**Task instructions**
The full listing below is to be written out exactly.

========

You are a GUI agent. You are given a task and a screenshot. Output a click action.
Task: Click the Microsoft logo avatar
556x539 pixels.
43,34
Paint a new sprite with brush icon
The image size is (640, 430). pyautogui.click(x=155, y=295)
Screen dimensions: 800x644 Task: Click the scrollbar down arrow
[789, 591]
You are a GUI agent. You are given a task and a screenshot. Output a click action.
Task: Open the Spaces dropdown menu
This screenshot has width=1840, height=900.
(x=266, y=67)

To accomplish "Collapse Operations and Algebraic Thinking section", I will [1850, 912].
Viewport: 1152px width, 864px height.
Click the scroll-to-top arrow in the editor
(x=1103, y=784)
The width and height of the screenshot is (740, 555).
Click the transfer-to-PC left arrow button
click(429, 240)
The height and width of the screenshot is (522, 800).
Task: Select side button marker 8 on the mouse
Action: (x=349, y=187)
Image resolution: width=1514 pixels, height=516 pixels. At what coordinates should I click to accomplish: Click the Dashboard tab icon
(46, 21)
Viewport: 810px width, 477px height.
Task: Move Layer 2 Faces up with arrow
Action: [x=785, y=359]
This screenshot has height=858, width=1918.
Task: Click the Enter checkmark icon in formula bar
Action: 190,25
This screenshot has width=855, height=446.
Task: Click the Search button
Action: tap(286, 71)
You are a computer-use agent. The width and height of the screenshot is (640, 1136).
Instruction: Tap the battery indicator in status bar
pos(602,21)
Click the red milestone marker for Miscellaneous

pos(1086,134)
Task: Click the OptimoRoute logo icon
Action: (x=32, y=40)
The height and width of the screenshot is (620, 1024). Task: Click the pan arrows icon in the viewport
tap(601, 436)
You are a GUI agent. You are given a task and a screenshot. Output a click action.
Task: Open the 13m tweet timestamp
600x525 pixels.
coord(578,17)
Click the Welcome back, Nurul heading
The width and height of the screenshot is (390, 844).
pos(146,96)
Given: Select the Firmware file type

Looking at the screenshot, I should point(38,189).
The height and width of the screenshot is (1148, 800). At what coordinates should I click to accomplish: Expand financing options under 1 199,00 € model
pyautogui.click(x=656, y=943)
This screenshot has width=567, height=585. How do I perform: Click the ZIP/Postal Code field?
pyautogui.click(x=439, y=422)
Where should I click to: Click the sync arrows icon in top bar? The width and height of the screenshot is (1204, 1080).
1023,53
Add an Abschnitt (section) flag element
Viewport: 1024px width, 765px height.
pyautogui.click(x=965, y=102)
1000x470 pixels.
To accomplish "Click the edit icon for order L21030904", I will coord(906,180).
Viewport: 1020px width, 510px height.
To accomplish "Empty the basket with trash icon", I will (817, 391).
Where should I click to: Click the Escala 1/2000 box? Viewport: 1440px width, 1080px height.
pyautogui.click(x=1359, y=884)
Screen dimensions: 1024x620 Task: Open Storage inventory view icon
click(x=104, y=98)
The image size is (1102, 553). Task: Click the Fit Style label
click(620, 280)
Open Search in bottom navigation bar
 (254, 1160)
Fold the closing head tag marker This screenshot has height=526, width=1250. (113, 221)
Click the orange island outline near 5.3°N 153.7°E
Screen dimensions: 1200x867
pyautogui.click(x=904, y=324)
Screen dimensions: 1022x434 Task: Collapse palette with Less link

========

**Exercise solution**
You are a GUI agent. You are given a task and a screenshot. Output a click action.
Task: Click the Microsoft logo avatar
556x539 pixels.
43,34
Paint a new sprite with brush icon
The image size is (640, 430). pyautogui.click(x=155, y=295)
Screen dimensions: 800x644 Task: Click the scrollbar down arrow
[789, 591]
You are a GUI agent. You are given a task and a screenshot. Output a click action.
Task: Open the Spaces dropdown menu
This screenshot has width=1840, height=900.
(x=266, y=67)

To accomplish "Collapse Operations and Algebraic Thinking section", I will [1850, 912].
Viewport: 1152px width, 864px height.
Click the scroll-to-top arrow in the editor
(x=1103, y=784)
The width and height of the screenshot is (740, 555).
Click the transfer-to-PC left arrow button
click(429, 240)
The height and width of the screenshot is (522, 800).
Task: Select side button marker 8 on the mouse
Action: (x=349, y=187)
Image resolution: width=1514 pixels, height=516 pixels. At what coordinates should I click to accomplish: Click the Dashboard tab icon
(46, 21)
Viewport: 810px width, 477px height.
Task: Move Layer 2 Faces up with arrow
Action: [x=785, y=359]
This screenshot has height=858, width=1918.
Task: Click the Enter checkmark icon in formula bar
Action: 190,25
This screenshot has width=855, height=446.
Task: Click the Search button
Action: tap(286, 71)
You are a computer-use agent. The width and height of the screenshot is (640, 1136).
Instruction: Tap the battery indicator in status bar
pos(602,21)
Click the red milestone marker for Miscellaneous

pos(1086,134)
Task: Click the OptimoRoute logo icon
Action: (x=32, y=40)
The height and width of the screenshot is (620, 1024). Task: Click the pan arrows icon in the viewport
tap(601, 436)
You are a GUI agent. You are given a task and a screenshot. Output a click action.
Task: Open the 13m tweet timestamp
600x525 pixels.
coord(578,17)
Click the Welcome back, Nurul heading
The width and height of the screenshot is (390, 844).
pos(146,96)
Given: Select the Firmware file type

Looking at the screenshot, I should point(38,189).
The height and width of the screenshot is (1148, 800). At what coordinates should I click to accomplish: Expand financing options under 1 199,00 € model
pyautogui.click(x=656, y=943)
This screenshot has width=567, height=585. How do I perform: Click the ZIP/Postal Code field?
pyautogui.click(x=439, y=422)
Where should I click to: Click the sync arrows icon in top bar? The width and height of the screenshot is (1204, 1080).
1023,53
Add an Abschnitt (section) flag element
Viewport: 1024px width, 765px height.
pyautogui.click(x=965, y=102)
1000x470 pixels.
To accomplish "Click the edit icon for order L21030904", I will coord(906,180).
Viewport: 1020px width, 510px height.
To accomplish "Empty the basket with trash icon", I will (817, 391).
Where should I click to: Click the Escala 1/2000 box? Viewport: 1440px width, 1080px height.
pyautogui.click(x=1359, y=884)
Screen dimensions: 1024x620 Task: Open Storage inventory view icon
click(x=104, y=98)
The image size is (1102, 553). Task: Click the Fit Style label
click(620, 280)
Open Search in bottom navigation bar
 (254, 1160)
Fold the closing head tag marker This screenshot has height=526, width=1250. (113, 221)
Click the orange island outline near 5.3°N 153.7°E
Screen dimensions: 1200x867
pyautogui.click(x=904, y=324)
Screen dimensions: 1022x434 Task: Collapse palette with Less link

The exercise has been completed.